Aleppo Christians Mark Christmas With a Nod to Hezbollah

Embattled minority thanks Shia Islamists

In 2013 Aleppo found itself under siege with most of its population sheltering in an enclave measuring some 100 square kilometres besieged by the Free Syrian Army, Jabhat al-Nusra and ISIS who at the time were all fighting as part of the same rebel coalition.

Among those with the most to lose should the enclave have fallen were certainly Aleppo’s Christians who as far as the jihadist besiegers were concerned subscribed not just to the wrong politics but to the wrong faith.

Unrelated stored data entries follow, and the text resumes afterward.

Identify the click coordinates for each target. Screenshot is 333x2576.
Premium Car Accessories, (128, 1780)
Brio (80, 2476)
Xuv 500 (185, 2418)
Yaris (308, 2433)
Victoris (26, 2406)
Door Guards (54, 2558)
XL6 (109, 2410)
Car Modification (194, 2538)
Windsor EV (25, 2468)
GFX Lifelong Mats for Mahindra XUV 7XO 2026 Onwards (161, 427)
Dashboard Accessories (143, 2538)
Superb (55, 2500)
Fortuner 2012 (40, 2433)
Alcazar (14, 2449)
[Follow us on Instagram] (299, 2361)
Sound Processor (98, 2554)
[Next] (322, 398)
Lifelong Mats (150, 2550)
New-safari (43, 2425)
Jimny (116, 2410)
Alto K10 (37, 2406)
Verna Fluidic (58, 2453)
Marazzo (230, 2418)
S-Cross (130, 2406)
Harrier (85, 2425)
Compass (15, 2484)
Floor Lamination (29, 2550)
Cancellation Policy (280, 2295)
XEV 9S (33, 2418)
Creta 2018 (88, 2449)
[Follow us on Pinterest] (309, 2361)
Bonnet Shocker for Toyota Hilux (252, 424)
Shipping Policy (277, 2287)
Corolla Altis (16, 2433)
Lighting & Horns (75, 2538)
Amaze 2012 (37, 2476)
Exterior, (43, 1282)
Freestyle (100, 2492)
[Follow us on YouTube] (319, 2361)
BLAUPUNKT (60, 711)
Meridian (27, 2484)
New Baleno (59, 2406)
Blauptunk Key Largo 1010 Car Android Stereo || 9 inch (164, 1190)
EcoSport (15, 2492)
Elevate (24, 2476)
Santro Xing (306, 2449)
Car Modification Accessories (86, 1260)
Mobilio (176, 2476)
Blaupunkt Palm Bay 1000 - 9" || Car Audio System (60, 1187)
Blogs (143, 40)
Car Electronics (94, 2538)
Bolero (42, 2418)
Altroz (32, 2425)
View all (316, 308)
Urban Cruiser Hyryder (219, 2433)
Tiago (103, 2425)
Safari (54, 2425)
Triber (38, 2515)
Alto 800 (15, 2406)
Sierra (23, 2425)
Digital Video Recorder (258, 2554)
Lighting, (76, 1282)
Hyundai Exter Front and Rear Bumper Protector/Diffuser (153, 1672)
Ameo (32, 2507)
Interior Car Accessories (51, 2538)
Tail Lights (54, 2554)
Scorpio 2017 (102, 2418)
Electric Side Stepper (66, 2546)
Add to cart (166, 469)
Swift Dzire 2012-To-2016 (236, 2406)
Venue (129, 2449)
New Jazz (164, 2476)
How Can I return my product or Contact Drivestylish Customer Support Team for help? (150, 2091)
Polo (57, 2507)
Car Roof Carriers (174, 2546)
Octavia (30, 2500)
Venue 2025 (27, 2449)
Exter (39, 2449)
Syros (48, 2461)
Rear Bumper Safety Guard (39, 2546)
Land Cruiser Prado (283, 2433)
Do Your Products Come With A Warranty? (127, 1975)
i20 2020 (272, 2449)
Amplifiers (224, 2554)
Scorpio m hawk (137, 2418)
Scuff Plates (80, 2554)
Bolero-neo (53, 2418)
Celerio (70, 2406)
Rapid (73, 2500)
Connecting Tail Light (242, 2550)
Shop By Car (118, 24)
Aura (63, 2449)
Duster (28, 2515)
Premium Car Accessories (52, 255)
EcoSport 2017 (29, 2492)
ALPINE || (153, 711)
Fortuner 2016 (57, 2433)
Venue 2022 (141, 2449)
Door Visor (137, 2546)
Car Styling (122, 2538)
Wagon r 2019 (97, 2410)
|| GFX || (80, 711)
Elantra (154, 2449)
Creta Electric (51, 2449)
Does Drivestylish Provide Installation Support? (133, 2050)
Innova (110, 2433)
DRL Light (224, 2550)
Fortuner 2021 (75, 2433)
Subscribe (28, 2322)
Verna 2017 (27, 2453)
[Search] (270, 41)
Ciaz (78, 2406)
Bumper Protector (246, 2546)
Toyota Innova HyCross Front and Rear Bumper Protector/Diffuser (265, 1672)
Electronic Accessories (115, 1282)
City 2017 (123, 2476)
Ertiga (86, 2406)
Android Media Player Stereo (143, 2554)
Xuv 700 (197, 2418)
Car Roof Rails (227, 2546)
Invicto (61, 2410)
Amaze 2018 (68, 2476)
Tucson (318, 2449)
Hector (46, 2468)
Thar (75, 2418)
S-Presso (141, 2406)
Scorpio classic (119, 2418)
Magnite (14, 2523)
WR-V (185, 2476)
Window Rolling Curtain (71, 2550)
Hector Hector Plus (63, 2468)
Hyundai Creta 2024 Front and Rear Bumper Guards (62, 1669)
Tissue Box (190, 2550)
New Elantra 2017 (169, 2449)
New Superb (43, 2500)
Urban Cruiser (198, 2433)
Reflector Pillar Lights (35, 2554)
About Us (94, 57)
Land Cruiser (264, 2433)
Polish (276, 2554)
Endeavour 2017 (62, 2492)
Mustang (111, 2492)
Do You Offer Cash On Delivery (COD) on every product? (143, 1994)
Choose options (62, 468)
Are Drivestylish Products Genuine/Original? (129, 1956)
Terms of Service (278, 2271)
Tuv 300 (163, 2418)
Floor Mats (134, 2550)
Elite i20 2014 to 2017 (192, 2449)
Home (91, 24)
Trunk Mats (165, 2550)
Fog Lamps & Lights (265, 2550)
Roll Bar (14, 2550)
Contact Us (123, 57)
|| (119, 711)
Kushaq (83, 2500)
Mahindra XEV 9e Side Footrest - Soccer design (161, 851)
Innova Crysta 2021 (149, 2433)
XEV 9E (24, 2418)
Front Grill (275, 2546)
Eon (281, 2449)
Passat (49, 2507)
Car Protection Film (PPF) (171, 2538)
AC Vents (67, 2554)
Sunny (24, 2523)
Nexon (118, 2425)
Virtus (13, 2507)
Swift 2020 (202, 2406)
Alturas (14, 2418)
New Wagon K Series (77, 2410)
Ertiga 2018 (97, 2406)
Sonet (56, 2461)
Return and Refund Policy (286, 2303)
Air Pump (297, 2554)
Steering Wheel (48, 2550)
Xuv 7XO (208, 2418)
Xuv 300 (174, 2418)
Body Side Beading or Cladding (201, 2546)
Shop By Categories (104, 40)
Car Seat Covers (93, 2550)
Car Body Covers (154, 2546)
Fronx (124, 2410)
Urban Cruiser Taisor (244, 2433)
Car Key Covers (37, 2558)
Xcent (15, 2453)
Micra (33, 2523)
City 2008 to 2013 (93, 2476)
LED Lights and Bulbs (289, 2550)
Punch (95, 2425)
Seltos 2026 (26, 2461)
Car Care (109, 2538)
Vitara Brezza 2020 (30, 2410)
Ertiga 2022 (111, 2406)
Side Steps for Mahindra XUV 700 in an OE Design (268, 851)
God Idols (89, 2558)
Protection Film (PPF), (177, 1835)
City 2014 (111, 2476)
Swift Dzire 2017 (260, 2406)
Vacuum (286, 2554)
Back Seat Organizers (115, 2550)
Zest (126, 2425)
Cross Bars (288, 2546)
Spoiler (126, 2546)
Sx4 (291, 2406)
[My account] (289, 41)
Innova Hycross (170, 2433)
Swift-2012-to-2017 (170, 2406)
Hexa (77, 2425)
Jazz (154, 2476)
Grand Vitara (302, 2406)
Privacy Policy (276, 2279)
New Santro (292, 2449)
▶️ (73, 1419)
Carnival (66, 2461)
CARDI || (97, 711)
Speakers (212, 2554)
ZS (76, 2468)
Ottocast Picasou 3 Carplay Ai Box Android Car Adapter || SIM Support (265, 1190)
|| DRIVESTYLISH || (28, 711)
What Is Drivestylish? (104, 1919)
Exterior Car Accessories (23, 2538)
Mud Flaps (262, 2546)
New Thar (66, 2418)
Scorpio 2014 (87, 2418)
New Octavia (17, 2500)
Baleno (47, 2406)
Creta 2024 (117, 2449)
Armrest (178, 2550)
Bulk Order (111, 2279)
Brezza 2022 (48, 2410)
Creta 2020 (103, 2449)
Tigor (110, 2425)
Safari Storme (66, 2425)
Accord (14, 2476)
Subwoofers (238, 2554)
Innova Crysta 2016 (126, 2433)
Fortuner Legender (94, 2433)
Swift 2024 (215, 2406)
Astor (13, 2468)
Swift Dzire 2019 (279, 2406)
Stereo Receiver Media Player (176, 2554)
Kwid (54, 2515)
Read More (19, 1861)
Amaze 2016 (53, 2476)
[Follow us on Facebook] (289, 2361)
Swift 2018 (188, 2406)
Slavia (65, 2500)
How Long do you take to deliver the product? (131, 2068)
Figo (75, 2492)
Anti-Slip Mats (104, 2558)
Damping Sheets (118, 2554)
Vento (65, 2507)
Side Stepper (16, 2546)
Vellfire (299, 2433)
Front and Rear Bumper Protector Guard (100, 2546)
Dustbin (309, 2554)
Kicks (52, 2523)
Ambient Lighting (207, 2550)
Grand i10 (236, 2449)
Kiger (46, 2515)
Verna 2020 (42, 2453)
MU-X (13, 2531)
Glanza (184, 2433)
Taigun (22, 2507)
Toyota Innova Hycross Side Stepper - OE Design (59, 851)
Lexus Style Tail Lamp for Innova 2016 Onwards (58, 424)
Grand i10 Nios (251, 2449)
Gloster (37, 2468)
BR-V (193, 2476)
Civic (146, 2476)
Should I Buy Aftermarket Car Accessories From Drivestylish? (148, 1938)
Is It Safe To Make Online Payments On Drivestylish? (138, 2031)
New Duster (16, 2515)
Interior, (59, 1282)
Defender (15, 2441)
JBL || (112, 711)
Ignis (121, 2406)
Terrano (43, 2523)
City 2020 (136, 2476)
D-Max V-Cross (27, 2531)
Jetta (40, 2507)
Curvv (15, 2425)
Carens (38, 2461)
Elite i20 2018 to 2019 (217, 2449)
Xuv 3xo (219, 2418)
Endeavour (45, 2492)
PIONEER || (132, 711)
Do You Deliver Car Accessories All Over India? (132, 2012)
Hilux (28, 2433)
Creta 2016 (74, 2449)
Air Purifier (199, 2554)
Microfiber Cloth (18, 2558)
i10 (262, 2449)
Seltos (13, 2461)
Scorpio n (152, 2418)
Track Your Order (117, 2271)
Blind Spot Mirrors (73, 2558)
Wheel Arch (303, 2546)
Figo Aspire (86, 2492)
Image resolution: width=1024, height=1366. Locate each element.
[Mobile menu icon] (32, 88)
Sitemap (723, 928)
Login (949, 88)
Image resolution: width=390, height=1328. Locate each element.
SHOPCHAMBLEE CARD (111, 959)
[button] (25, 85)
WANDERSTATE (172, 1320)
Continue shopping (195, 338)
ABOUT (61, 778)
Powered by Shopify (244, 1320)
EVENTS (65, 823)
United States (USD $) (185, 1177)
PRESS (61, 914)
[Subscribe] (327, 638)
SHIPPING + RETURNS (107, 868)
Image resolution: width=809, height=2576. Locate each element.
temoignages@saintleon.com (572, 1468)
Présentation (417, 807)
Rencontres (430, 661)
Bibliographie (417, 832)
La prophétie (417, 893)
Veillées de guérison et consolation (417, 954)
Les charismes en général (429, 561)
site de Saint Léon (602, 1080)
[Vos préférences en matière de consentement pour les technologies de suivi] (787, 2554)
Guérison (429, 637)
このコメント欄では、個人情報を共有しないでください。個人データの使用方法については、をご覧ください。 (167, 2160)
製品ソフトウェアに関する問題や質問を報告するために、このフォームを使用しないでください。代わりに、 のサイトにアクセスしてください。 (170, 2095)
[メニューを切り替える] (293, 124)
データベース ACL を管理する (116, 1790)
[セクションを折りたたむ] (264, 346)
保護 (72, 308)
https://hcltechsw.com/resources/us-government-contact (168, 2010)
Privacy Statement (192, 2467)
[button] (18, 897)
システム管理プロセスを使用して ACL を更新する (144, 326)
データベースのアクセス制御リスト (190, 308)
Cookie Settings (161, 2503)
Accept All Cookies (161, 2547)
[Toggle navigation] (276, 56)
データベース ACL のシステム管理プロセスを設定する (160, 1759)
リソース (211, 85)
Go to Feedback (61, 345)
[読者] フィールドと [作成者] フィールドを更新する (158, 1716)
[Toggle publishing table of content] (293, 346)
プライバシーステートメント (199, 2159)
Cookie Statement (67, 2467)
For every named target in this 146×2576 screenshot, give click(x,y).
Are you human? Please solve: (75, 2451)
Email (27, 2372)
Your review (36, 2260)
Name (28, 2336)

Now if that were not traumatic enough the greater chunk of Aleppo’s Christian community was seeded there as the direct result of the mass homicidal persecution of Armenians, Greeks and Assyrians in the waning days of the Ottoman Empire — these were not people who needed to imagine what falling to ISIS and al-Nusra would have meant, they only needed to look back at their own history.

A tenuous and shaky link with other government territories was re-established by the Syrian Army (actually effort was spearheaded by the Tiger Force air intelligence militia) in late 2013. Soon thereafter ISIS and al-Nusra became foes and the Free Syrian Army slided gradually into obscurity.

In 2016 via a joint Syrian-Russian-Iranian effort the city was then finally secured and cleared of al-Nusra-style rebels — just in time for the city’s Christians to celebrate the first Christmas in years without a scimitar hanging over their heads.

A prominent role in the fighting on the pro-government side was also performed by the Lebanese Shia militia Hezbollah — and the Christmas revelers did not forget that. Hezbollah flags featured prominently during the celebration alongside Russian and Syria’s own. Overseeing the party were the portraits of Putin, Assad and Hezbollah’s Nasrallah.

It’s safe to say that when Hezbollah burst to the scene in the 1980s few would have predicted the Khomeinist outfit would ever win the gratitude of Christians, but between Hezbollah’s policy realism and the fact the Shia and Christians in Levant are both small minorities in the Levant in the sea of Sunni Muslims that is exactly what has happened.